[Collected data entries]
——————
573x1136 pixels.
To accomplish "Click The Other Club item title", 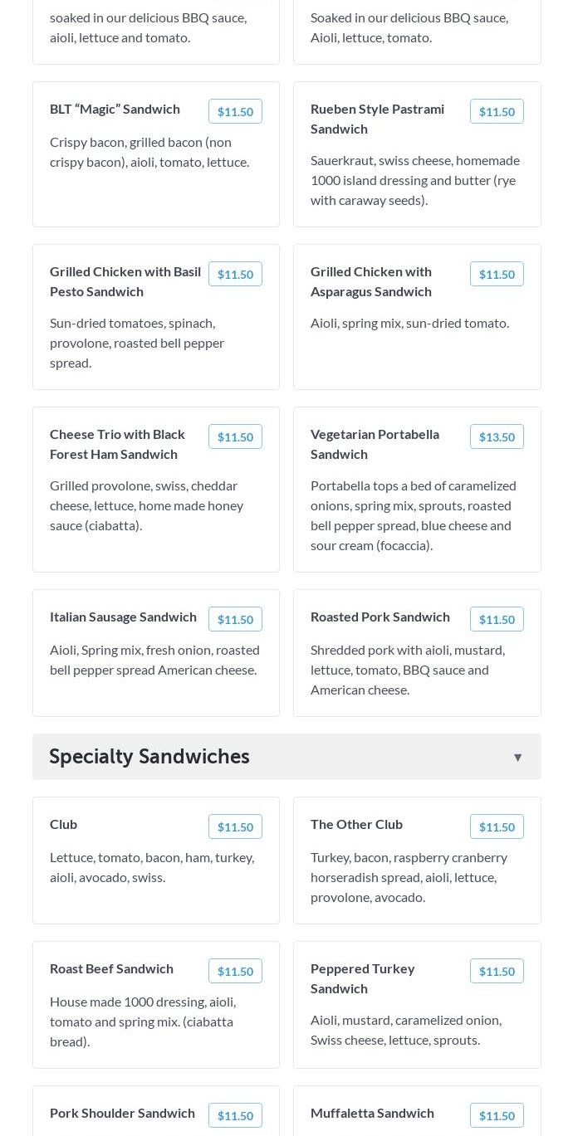I will coord(356,824).
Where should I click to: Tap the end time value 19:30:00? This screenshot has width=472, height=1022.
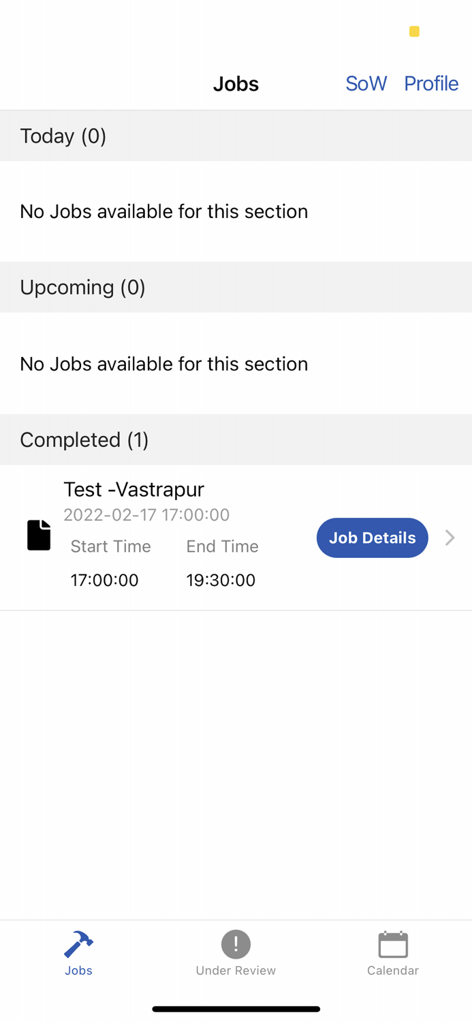click(221, 580)
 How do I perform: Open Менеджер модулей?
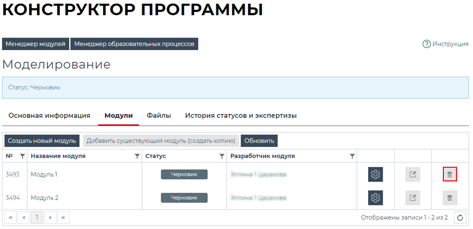36,44
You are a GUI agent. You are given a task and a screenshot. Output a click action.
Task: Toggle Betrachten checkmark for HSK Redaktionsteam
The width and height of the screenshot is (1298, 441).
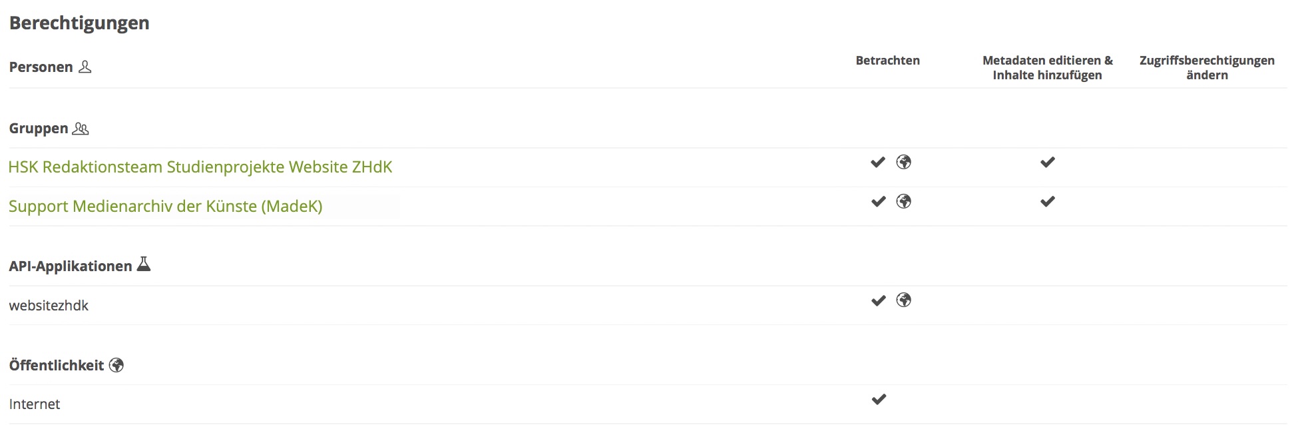click(878, 162)
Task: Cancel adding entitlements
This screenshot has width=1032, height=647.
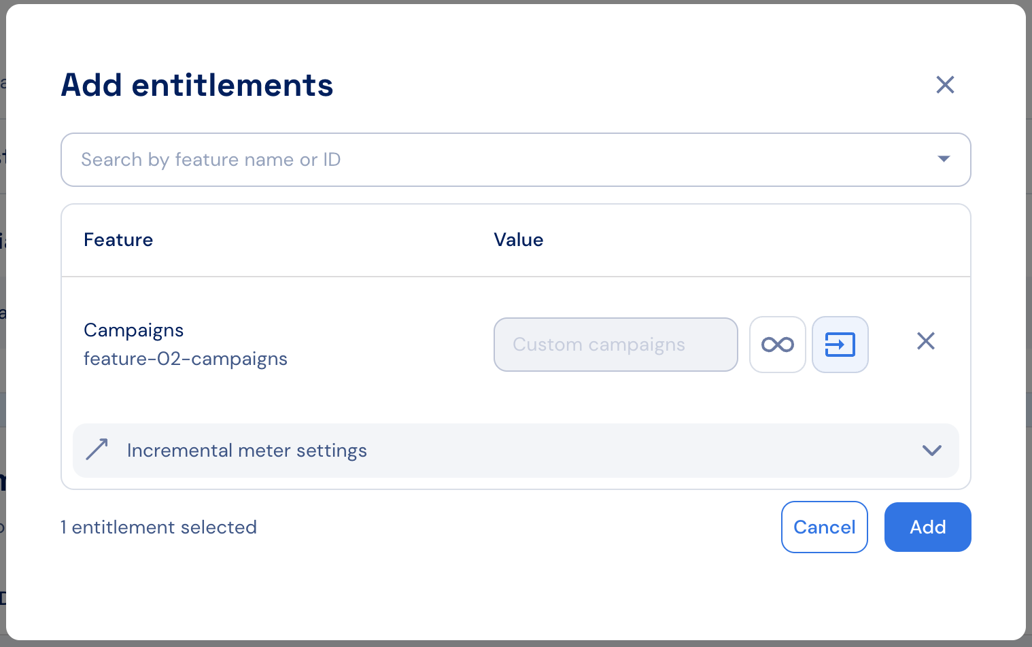Action: (825, 527)
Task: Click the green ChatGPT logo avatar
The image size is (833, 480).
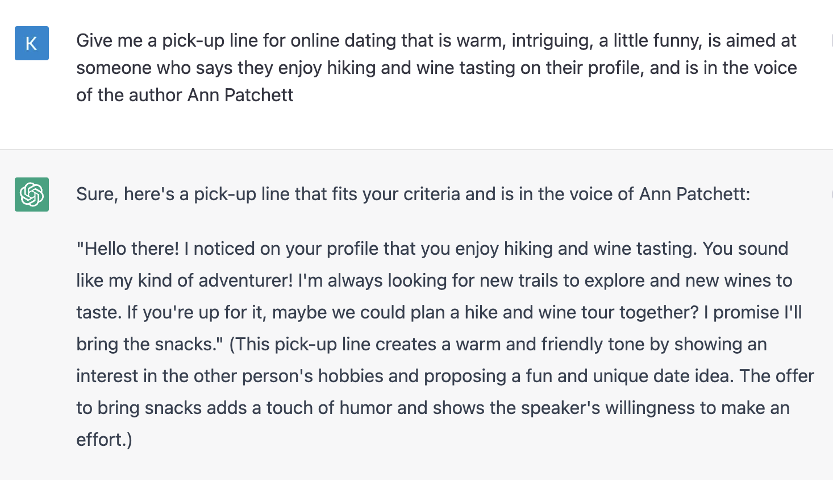Action: click(32, 195)
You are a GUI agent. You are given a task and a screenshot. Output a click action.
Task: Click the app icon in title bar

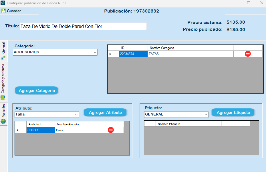(x=3, y=3)
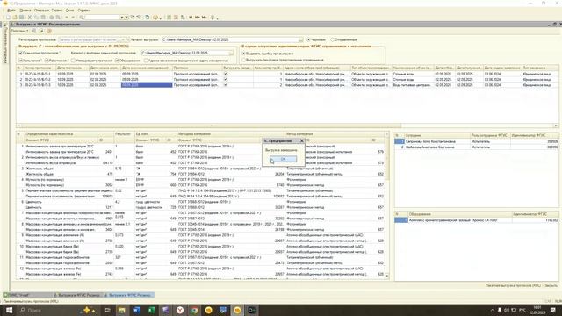Open the Сервис menu
This screenshot has width=562, height=316.
coord(56,11)
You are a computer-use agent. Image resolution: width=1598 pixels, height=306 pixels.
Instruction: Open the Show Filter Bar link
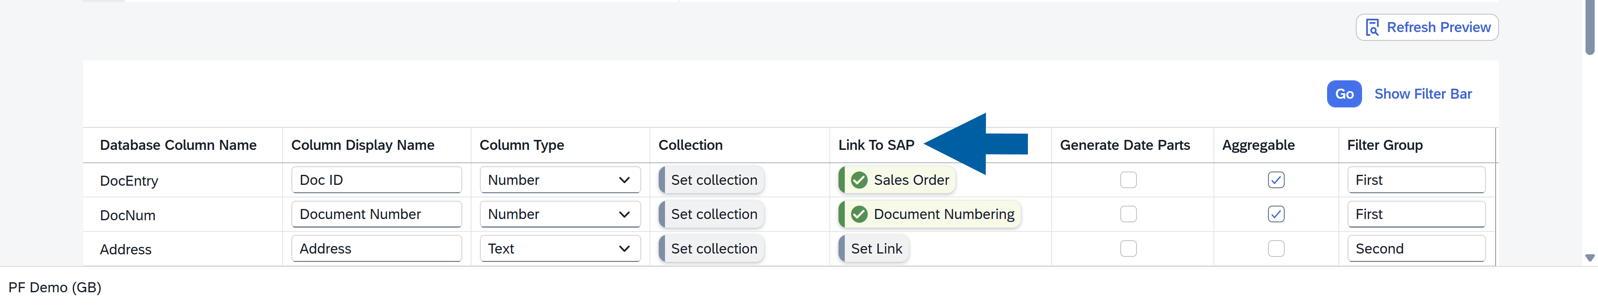point(1422,94)
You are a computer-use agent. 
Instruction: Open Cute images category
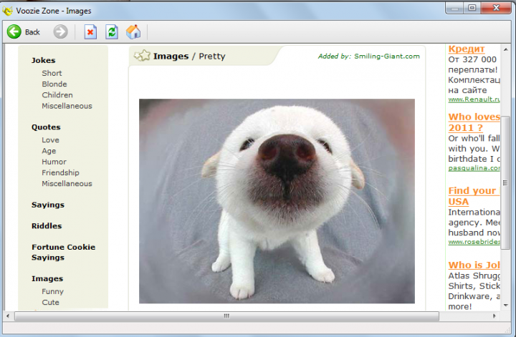(50, 302)
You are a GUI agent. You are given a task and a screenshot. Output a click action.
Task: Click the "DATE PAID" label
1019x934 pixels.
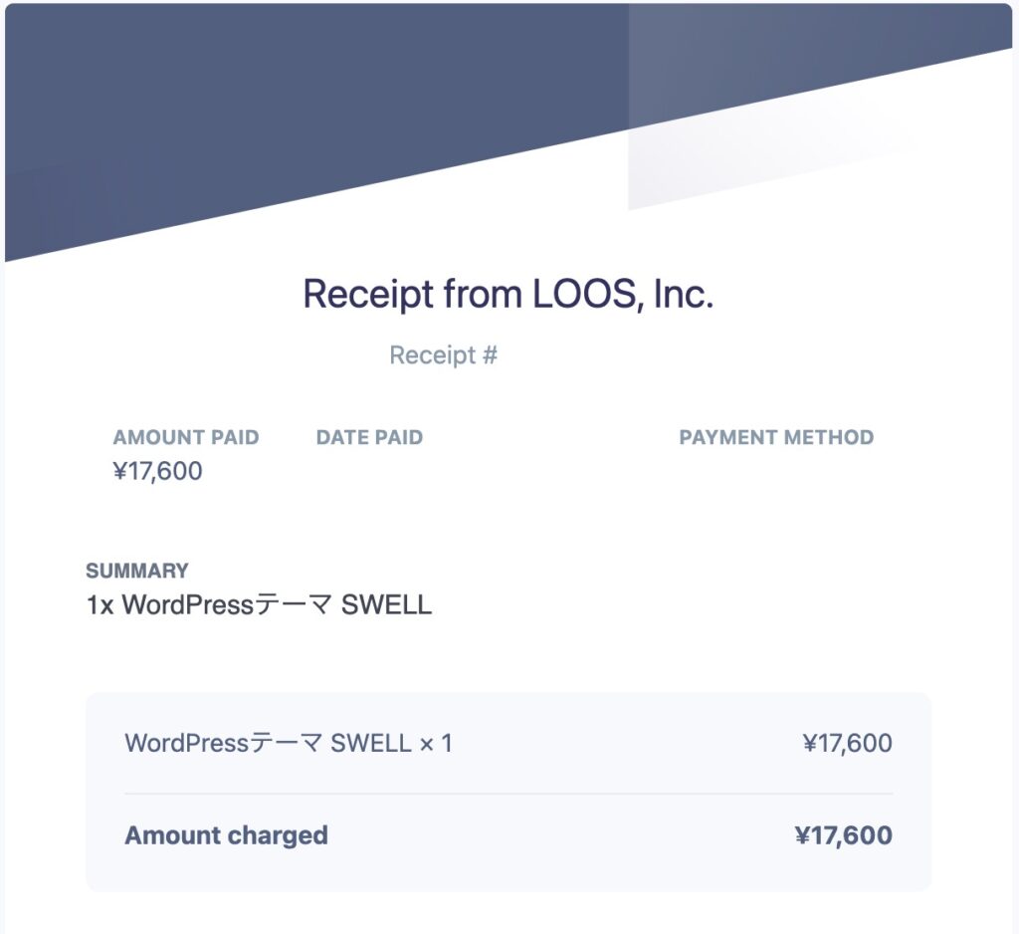tap(369, 437)
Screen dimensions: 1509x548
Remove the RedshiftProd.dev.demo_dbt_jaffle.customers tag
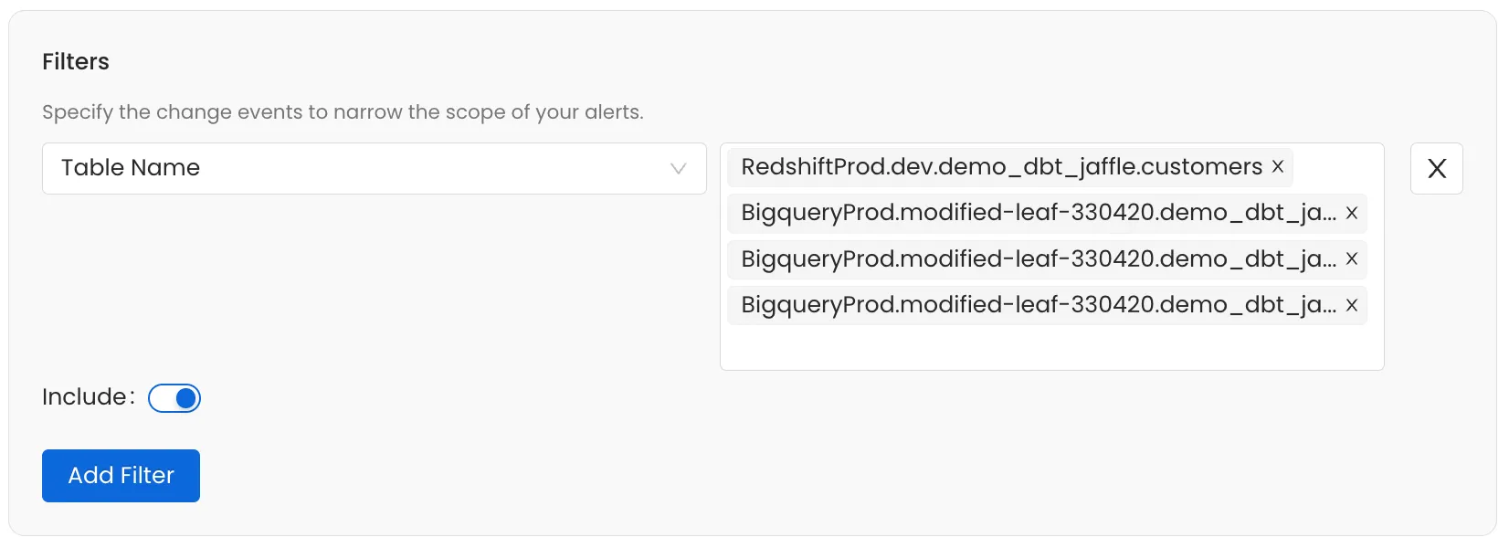[x=1278, y=167]
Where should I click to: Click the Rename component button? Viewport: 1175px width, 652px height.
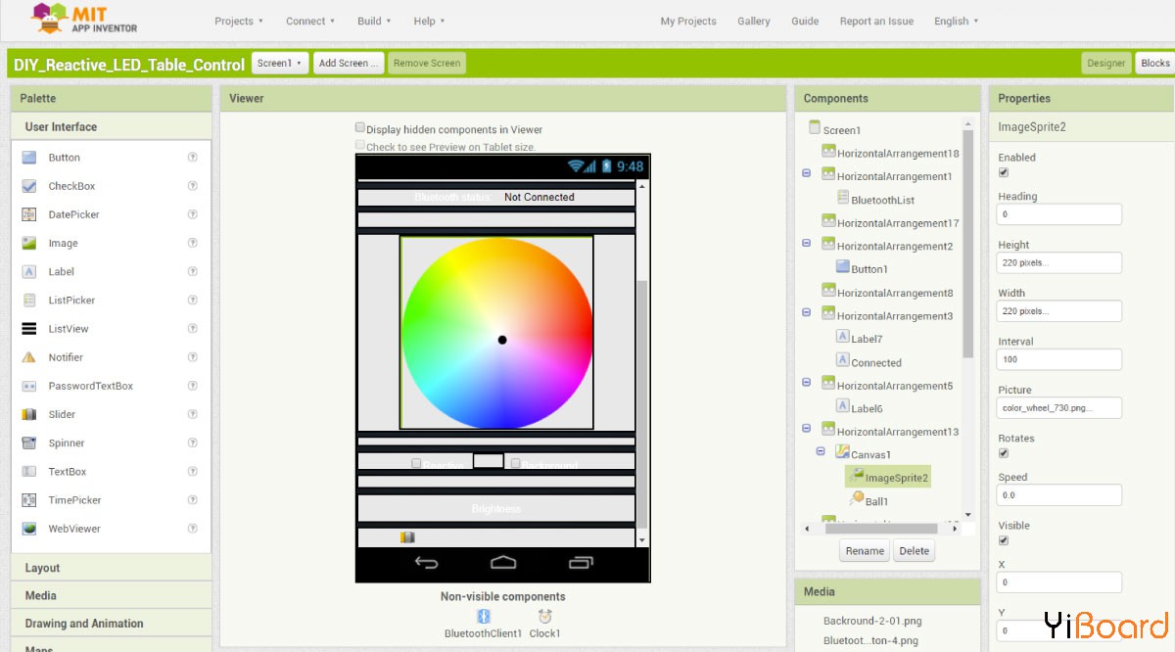865,551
——————
▶ **Exercise**
Please write out the lines above exactly, from the one that contains "This screenshot has width=1032, height=647." through the final line, and include none of the pictures.

▶ **Expected answer**
This screenshot has width=1032, height=647.
Action: (825, 527)
Task: Click the green ChatGPT logo avatar
The image size is (833, 480).
Action: click(32, 195)
You are a GUI agent. You are given a task and a screenshot. Output a click action.
Task: Click the app icon in title bar

(x=3, y=3)
Open the Сервис menu
This screenshot has width=562, height=316.
coord(56,11)
You are a computer-use agent. Image resolution: width=1598 pixels, height=306 pixels.
Instruction: Open the Show Filter Bar link
point(1422,94)
You are a computer-use agent. 
Instruction: Open Cute images category
(50, 302)
You are a GUI agent. You are given a task and a screenshot. Output a click action.
Task: Click the "DATE PAID" label
1019x934 pixels.
tap(369, 437)
Screen dimensions: 1509x548
Remove the RedshiftProd.dev.demo_dbt_jaffle.customers tag
[x=1278, y=167]
Where should I click to: Click the Rename component button? Viewport: 1175px width, 652px height.
865,551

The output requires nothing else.